— TEXT SECTION —
○ ○ ○ ○ ○

In the fall in Milan, a group of soldiers wounded in World War I receives treatment at a hospital not far from the front. The narrator is Nick Adams, an American former football player, who has been wounded in the knee. He sits in a row of machines that exercise his leg with a middle-aged Italian officer who was once a fencing champion but who now has a withered hand. Despite the encouragement of his doctor, the Italian has no confidence in the machines.
Nick describes the group of friends he has made at the hospital: three wounded Italian officers who had planned to be a lawyer, painter, and soldier before the war, respectively. All three, like Nick, have won medals from the Italian government for their service during the war. The aspiring lawyer, in fact, has three, and is admired for it.
Another young wounded soldier tags along with Nick and his group, but has to wear a handkerchief over his face as most of it was damaged and rebuilt during the war. Nick feels a kinship with the officers because they have all, to a certain extent, been through the same experiences, and because it is safer for officers to stick together in Milan as the local people despise and taunt them.
At the same time, there is a wall between Nick and the Italians because, as he says, he received his medal for being an American, and they actually performed feats of bravery to receive theirs. Nick feels closer to the boy with the handkerchief because he was wounded before he had a chance to prove himself in the war.
As Nick returns to the hospital daily to sit in the machines that exercise his leg, the major with the withered hand teaches him Italian. One day, the major becomes angry when Nick mentions he plans to marry, saying that men must not marry because they will inevitably lose their wives. Then he apologizes to Nick, explaining that his young wife has just died.
Thereafter, each time the major returns to the hospital to use the machines, he stares out the window rather than paying any attention to his treatment.
ANALYSIS
Though its narrator is never named, “In Another Country” is widely accepted as one of Hemingway’s series of stories featuring Nick Adams, a largely autobiographical character, as the protagonist. It was based on Hemingway’s own experiences recuperating in a Milanese hospital after being wounded in World War I. This experience also gave rise to A Farewell to Arms.

○ ○ ○ ○ ○

— DATASET CONTENT —

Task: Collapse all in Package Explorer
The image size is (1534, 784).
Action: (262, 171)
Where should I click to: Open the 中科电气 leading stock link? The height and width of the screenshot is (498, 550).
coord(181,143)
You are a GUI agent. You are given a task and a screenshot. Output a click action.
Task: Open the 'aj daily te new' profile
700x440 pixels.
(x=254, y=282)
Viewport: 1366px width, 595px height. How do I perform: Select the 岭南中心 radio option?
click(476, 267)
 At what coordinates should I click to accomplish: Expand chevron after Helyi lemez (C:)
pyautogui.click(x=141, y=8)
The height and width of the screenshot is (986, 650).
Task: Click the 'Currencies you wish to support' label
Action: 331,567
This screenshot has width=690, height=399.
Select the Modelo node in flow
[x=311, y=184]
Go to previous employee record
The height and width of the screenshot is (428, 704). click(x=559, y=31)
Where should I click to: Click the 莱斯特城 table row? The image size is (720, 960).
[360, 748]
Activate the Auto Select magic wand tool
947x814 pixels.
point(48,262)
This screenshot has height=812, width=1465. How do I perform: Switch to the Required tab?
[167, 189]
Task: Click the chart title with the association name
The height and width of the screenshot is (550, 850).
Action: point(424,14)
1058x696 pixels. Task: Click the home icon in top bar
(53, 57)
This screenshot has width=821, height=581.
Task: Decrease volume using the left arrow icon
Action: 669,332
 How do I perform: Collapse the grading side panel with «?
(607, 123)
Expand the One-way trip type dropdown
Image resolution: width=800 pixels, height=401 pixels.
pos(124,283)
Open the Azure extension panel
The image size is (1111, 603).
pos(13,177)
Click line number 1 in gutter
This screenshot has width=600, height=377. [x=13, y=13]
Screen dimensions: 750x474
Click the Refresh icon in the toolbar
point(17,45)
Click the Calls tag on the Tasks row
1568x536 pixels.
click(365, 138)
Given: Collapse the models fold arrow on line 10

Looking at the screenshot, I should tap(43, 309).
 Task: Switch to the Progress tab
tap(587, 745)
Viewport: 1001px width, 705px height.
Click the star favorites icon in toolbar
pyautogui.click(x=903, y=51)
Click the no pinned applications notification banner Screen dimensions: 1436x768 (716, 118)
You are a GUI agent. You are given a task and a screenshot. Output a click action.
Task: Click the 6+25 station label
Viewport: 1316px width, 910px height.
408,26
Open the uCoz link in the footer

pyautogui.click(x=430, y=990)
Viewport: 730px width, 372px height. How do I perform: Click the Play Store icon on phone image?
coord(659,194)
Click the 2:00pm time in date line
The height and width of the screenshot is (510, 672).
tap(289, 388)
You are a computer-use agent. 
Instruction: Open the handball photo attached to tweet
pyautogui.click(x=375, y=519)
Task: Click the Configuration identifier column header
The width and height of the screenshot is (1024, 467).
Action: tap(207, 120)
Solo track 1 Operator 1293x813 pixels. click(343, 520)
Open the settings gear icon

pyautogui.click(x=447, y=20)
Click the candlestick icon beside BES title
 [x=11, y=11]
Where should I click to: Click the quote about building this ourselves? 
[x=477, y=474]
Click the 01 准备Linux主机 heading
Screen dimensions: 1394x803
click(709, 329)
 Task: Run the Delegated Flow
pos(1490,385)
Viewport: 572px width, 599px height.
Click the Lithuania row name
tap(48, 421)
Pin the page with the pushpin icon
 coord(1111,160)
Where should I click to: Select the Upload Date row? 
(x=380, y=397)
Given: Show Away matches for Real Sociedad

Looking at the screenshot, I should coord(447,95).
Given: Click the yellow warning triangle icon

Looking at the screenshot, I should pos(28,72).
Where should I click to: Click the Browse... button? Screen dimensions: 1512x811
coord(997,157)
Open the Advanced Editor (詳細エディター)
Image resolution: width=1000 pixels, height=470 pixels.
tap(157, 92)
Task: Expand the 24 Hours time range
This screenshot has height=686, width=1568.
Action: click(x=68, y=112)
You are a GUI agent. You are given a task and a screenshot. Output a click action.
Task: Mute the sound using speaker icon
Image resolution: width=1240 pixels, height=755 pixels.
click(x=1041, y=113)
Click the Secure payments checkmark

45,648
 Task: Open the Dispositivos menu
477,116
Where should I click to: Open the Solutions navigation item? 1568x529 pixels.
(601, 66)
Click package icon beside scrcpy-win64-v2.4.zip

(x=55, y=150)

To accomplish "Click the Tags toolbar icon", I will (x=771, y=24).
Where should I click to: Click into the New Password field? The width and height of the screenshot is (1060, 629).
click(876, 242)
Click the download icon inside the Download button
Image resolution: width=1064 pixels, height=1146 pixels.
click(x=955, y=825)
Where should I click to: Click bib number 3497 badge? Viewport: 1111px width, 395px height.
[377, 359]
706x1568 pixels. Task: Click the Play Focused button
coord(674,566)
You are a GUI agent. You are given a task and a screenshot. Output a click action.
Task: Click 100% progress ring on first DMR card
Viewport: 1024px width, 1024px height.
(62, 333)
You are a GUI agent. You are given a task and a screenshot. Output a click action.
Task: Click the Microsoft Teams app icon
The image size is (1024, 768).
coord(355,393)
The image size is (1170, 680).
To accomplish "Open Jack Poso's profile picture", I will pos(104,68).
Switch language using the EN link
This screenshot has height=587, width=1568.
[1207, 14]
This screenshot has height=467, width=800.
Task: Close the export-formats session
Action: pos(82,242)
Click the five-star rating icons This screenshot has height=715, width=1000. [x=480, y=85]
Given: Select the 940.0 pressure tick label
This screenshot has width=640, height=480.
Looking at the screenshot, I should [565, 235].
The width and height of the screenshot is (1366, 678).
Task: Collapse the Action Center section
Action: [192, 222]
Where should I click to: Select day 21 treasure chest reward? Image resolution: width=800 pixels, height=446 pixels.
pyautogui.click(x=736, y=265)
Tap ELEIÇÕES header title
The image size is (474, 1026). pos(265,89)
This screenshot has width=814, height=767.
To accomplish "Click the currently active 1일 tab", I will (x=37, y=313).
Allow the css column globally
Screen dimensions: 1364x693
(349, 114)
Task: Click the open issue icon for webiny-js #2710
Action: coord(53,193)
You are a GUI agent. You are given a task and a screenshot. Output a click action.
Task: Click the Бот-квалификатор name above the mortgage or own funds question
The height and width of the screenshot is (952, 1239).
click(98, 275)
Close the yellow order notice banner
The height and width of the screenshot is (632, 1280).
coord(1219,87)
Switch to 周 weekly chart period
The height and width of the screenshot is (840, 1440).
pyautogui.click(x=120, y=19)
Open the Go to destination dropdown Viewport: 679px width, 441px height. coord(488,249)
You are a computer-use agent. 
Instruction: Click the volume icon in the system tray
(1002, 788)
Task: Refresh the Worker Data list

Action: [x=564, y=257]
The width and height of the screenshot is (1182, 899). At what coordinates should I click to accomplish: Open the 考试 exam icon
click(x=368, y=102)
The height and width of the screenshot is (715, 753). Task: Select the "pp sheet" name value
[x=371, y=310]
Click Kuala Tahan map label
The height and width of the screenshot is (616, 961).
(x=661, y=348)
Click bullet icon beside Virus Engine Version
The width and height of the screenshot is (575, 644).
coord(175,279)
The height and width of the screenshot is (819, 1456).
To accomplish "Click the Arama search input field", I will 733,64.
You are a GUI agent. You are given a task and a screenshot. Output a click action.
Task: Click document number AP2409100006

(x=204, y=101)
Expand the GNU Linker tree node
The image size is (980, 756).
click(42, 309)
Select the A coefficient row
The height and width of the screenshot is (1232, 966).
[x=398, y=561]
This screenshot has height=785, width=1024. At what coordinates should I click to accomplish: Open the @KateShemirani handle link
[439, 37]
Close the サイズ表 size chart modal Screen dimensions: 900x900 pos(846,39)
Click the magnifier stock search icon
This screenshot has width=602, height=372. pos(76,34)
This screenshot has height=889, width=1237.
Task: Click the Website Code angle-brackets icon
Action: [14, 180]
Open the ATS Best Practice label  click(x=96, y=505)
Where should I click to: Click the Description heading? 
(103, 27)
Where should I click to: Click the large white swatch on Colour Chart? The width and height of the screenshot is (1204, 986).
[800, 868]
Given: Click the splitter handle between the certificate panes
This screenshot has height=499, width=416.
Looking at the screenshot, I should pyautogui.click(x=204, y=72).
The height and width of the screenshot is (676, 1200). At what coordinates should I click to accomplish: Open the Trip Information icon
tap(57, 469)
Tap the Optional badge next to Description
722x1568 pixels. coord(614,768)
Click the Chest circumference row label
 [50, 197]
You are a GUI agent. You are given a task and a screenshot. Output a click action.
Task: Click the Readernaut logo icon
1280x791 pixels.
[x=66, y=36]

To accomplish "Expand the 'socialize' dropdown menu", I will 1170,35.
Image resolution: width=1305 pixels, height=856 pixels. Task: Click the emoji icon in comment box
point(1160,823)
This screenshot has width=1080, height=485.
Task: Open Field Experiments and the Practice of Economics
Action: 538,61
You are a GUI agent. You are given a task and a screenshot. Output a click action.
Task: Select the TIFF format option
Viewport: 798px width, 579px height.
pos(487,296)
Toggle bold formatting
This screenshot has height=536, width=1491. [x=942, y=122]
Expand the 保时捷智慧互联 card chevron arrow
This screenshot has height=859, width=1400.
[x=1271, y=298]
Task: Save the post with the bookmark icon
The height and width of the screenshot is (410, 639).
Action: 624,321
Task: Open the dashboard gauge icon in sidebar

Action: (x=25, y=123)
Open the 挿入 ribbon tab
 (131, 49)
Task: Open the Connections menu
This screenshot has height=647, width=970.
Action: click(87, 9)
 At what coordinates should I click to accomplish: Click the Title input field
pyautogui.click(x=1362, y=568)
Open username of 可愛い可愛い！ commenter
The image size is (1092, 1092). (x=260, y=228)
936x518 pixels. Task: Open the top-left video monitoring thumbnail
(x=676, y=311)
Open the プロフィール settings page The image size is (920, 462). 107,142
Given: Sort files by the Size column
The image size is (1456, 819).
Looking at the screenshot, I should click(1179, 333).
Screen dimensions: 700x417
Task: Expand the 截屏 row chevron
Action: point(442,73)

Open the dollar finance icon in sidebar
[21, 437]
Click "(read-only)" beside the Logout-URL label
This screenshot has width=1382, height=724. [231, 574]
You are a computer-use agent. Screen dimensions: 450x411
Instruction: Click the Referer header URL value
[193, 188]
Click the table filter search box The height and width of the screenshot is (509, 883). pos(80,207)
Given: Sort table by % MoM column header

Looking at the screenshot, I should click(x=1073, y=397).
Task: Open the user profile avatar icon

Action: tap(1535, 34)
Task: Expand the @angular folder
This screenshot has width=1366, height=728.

○ ○ ○ ○ ○

— ACTIONS TO TAKE —
• A. Using the summary of "In Another Country," decide whether each statement agrees with it: (i) Nick is wounded in the knee; (ii) the aspiring lawyer holds three medals; (iii) the major teaches Nick French. For each, answer yes or no and quote the deciding words.
• B. From the summary of "In Another Country," list every career the three wounded Italian officers had planned before the war.
• C. Extend the summary of "In Another Country" from its last sentence.

— ANSWERS —
• A.
(i) Yes: "who has been wounded in the knee."
(ii) Yes: "The aspiring lawyer, in fact, has three, and is admired for it."
(iii) No: "the major with the withered hand teaches him Italian."

• B. lawyer, painter, soldier

• C.
Though the story begins with Nick’s relieved announcement that he and his fellow wounded soldiers are out of the war and recuperating at a military hospital, it becomes clear that they are in need of more than physical treatment in order to erase the war’s effects. Though the tone of the narration is superficially sanguine and the setting seemingly reassuring, there are strong underlying currents of dislocation, conflict, emptiness, and futility that indicate Nick has been deeply marked with more than shrapnel, and that his recovery cannot be effected by physical therapy.
Nick is alone in a foreign country and feels isolated. He states that people on the street hate officers and yell at him as he walks past. The effect of this harassment is partially offset by Nick’s association with three other officers and the boy with the handkerchief over his face. The five men, brought together by necessity, walk together through the town, and feel a certain friendship born of their status as wounded veterans. Even in this distinguished company, however, Nick is not fully accepted. He feels inferior to the three other officers with medals as they proved their bravery in battle and he received his medal merely for being an American. His citation is, in a sense, hollow, and the Italians subtly shun him for this reason. He feels that he was injured before he could prove his courage, and this gnaws at him.
Yet another source of discontent for Nick is the fact that the hospital, with its newfangled physical therapy machines, doesn’t seem to be doing any of the soldiers much good. Nick explains that the surgeons at the hospital were not able to rebuild satisfactorily the face of the boy with the handkerchief. He came from an old family and his nose was never the same after the wound and surgery, so he had to immigrate to South America after the war.
In addition, Nick strongly suggests the physical therapy machines are ineffective, both for him and for the Italian major with the withered hand. The major repeatedly voices the opinion that the machines are useless. At the end of the story, he hardly pays attention to his treatment, choosing instead to stare out the window of the hospital. The whole reason that Nick remains in Italy and associates with the people described in this story is to receive treatment at the hospital, and Hemingway implies that this treatment is futile.
What Nick and his fellow wounded truly need, many scholars have asserted, is not physical treatment but mental and emotional healing. These remedies are conspicuously absent from the story, and explain Nick’s sense of depression and isolation.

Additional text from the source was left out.